随着FDA批准nivolumab等抗体作为肿瘤的一、二线治疗药物, 寻找具有预测治疗反应意义的生物标志物已成为临床研究需要迫切解决的课题。最近的两项Meta分析表明, 肿瘤PD-L1表达与客观缓解率(objective response rate, ORR)和PD-1/PD-L1抑制因子之间存在相关性, 提示研究者PD-L1有可能成为有效的生物标志物。Passiglia等[11]分析了7项共914例患者的研究发现PD-L1阳性NSCLC (免疫组化 > 1%染色)患者的ORR明显高于PD-L1阴性的患者(OR: 2.44; 95%置信区间: 1.61~3.68)。Abdel-Rahman等[12]的Meta分析包括了12项研究共3 790名患者, 发现在PD-1/PD-L1抑制剂治疗的患者中, 当NSCLC患者PD-L1表达超过1%时, ORR比表达低于1%时有所改善(OR: 2.18; 95%置信区间: 1.45~3.29; P=0.000 2)。这些数据表明, 当使用PD-1/PD-L1抑制剂治疗NSCLC时, 具有超过1%的PD-L1表达的患者对NSCLC治疗的敏感性更高。
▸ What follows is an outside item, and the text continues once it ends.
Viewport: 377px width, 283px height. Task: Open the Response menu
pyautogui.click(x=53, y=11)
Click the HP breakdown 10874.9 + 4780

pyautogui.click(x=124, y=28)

但是, 目前尚不清楚肿瘤PD-L1的表达基线是否与临床治疗反应时间有关。PD-L1是一种可诱导的动态的生物标志物, 因此与EGFR和ALK突变等更易于检测的肿瘤预测生物标志物有所不同; 如果PD-L1表达因先天免疫抵抗而不是抗肿瘤免疫反应而短暂升高, 那么阻断该抑制途径来对抗肿瘤可能是无效的。另外, 由于PD-L1的表达是动态的, 受空间(原发灶或转移灶)和时间(活检和后续治疗之间的间隔)的影响, 其表达水平也可能会发生变化, 而活检样本只是肿瘤的快照, 不能反映整个肿瘤微环境, 因此通过组织学分析单个患者的数据将有助于确定PD-L1表达在NSCLC的预测作用。
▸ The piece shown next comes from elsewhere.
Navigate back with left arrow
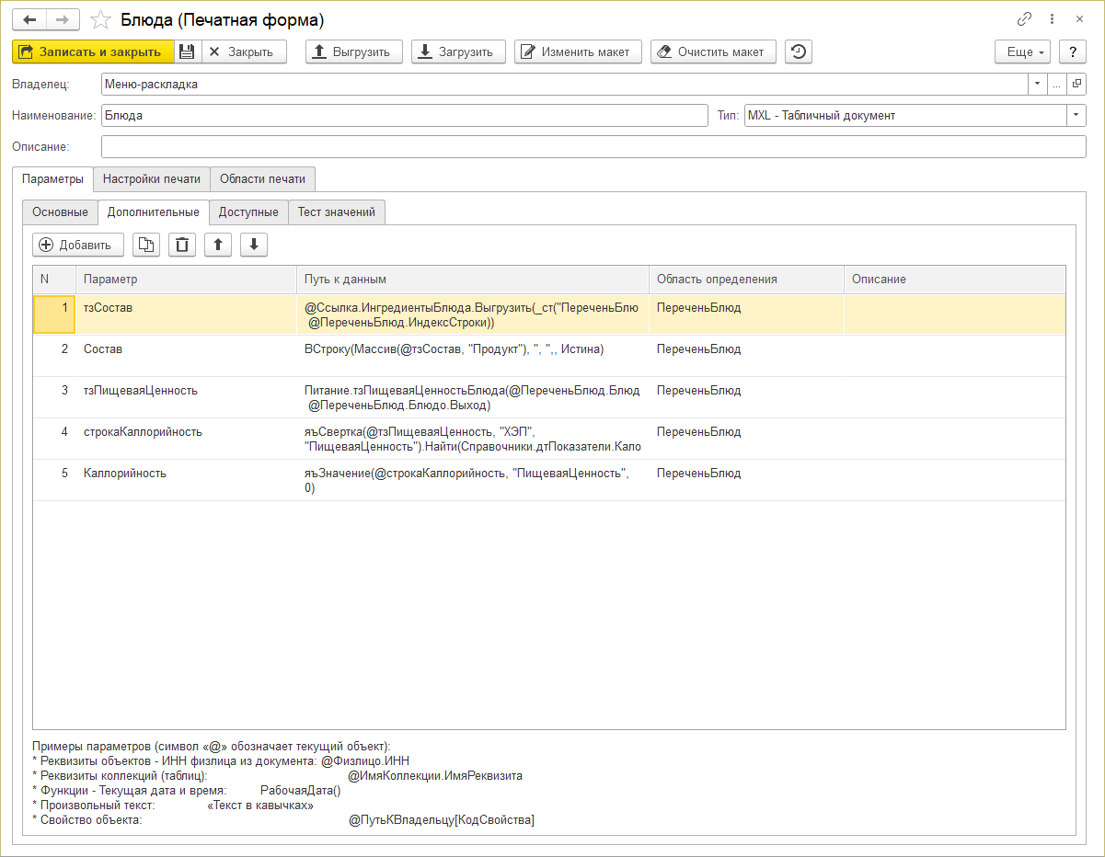This screenshot has height=857, width=1105. 29,20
目前PD-L1作为有效临床治疗生物标志物的研究还在完善中。另一方面, 免疫相关反应标准(immune-related response criteria, ir-RC)已被证明更适合用于免疫治疗药物的反应评价。另外, McGranahan等[13]发现, 新抗原的异质性将影响整体新抗原负担进而影响PD-1/PD-L1抑制剂的治疗结果。Rizvi等[14]研究也发现pembrolizumab的疗效与新抗原负荷即较高的非同义突变率相关——pembrolizumab持久疗效的患者的候选新抗原负担明显高于无持久疗效的患者, 而高候选新抗原负担与无进展生存期(PFS)改善相关(14.5个月vs 3.5个月, P=0.002)。该研究还揭示了肿瘤突变负担与PD-L1表达之间的一些相关性。这说明肿瘤PD-L1表达水平与其他免疫生物标志物相结合的组合预测有望在未来进一步提高临床反应预测的准确性。
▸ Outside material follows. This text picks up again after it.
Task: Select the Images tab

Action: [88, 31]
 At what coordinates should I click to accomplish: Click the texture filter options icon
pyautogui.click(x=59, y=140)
此外, 一些新的潜在预测生物标志物也在研究中, 如干扰素基因信号[15]、Ⅱ类主要组织相容性抗原[16]的表达、微生物组[17, 18]和肿瘤浸润淋巴细胞[5]等。未来, 无论是根据目前已有预测生物标志物进行组合预测, 还是发现更多新的潜在生物标志物, 都有待更多的临床研究来确证。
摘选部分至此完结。